Abraxas. Adocentyn. Apollyon. Ariel. Ars Notoria. Azael. In the Angelic Conversations of Doctor DEE (
q.v.), Azael
is the Interpreter of God. What did “q.v.” mean? The first thing to do after staring again long into the vast ruins pictured on the end-papers front and back—broken antique torsos, huge headstones covered in clearly cut but unintelligible words, toppled pillars sunken in tufts of grass, arches, urns, capitals, obelisks—was to turn to the page whereon he had found the name of his secret lodge or club, the one Joe Boyd was now President of (though he didn't know it). It wasn't far from the front, in an entry on Alchemy (the dictionary was broader than its name suggested, almost any odd name or notion could get an entry); the book almost fell open there, so stared at was the page.

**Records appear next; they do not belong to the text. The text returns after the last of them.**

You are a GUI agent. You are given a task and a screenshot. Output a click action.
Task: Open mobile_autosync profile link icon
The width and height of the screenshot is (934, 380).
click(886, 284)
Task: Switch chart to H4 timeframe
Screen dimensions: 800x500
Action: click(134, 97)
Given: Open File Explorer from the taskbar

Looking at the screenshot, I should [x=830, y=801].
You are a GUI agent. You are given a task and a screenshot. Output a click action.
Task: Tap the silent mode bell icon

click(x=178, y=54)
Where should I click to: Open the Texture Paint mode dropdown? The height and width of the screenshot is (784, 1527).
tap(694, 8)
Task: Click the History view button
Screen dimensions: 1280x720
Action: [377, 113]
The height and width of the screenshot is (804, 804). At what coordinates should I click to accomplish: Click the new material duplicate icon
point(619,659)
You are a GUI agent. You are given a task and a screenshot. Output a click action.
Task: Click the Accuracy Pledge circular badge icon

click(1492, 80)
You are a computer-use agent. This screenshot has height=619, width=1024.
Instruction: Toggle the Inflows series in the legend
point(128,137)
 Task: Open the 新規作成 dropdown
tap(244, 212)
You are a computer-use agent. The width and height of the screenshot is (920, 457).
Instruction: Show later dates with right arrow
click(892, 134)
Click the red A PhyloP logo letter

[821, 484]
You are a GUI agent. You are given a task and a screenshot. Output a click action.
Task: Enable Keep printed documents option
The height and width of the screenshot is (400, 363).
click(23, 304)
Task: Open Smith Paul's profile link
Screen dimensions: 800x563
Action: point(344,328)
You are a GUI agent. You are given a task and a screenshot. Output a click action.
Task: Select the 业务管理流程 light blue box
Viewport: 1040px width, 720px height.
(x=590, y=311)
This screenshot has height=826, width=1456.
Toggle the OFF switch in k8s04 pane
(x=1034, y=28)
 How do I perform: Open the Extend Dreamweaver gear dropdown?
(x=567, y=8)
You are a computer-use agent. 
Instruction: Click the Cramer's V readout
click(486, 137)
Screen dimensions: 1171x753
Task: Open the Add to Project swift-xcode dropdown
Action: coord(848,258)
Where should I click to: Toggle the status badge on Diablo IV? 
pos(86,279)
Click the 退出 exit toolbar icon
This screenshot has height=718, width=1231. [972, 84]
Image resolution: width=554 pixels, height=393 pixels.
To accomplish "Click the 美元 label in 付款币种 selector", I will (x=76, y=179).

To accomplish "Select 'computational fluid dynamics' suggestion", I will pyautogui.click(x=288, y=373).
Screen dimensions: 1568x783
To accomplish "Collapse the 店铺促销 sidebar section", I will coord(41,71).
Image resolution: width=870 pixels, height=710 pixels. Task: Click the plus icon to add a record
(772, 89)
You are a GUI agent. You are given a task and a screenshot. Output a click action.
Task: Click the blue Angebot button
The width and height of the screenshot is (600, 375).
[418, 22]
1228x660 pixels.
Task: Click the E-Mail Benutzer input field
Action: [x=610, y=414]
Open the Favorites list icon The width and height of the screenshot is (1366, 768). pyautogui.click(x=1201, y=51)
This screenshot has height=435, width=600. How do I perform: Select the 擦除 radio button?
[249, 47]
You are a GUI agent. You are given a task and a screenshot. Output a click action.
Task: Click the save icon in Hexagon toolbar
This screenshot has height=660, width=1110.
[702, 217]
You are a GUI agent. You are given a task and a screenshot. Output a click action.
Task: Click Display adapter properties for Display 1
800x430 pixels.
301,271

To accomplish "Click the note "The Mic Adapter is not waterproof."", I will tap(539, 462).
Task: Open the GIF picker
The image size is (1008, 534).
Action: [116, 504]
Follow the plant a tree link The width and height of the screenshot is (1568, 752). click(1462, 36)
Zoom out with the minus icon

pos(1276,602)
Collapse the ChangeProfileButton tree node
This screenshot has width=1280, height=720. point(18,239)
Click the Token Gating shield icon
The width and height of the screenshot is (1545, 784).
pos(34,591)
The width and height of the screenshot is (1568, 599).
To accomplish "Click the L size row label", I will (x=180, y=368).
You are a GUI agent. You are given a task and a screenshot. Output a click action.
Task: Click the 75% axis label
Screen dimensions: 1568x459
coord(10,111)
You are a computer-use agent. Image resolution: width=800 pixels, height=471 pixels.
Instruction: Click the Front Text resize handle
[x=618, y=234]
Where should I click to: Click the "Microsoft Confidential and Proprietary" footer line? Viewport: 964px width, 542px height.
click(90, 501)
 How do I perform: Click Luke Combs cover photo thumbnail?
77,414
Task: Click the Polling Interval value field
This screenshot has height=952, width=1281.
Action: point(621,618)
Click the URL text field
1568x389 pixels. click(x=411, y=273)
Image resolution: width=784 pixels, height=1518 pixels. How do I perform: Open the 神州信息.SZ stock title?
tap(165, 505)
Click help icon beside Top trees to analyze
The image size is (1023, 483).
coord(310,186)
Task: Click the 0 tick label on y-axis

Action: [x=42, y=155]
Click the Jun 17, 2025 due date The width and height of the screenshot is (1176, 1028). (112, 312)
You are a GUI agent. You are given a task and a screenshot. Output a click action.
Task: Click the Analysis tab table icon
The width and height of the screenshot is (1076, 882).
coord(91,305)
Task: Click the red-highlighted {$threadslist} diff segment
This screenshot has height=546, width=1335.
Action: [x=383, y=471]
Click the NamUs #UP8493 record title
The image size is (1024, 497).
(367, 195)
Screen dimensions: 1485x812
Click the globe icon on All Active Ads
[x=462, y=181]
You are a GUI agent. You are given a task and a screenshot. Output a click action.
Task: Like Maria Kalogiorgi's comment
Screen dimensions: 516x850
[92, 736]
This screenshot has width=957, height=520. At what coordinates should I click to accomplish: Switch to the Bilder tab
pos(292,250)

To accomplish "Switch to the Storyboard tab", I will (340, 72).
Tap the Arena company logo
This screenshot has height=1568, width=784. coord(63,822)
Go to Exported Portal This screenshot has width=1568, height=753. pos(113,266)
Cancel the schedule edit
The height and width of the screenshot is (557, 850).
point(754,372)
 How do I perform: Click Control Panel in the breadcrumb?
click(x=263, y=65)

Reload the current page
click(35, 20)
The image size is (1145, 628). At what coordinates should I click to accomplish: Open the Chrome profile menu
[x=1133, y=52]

There was the row of small dark etchings, the creatures brought forth from base matter by alchemical processes, but how: the Red Man and the White Woman, the Green Lion, the Child of the Philosopher, the Androgyne (one breast, one half a beard, convolute privates too ill-drawn to study). Below them, a picture of the Alchemist, in bathrobe and complex hat, the smoke of his cauldron and the flames of his fire drawn with the same harshly cut black lines as the pleats of his robe. Too absorbed in his mysteries to notice a crowd of long-nailed curly-tusked bat-winged devils swarming through his window, glad to see him at the work that would damn him. Below him, another picture: a miniature castle, its drawbridge drawn up, the inhabitants within at work on tasks of transformation or studying big books or firing guns or arrows out the windows.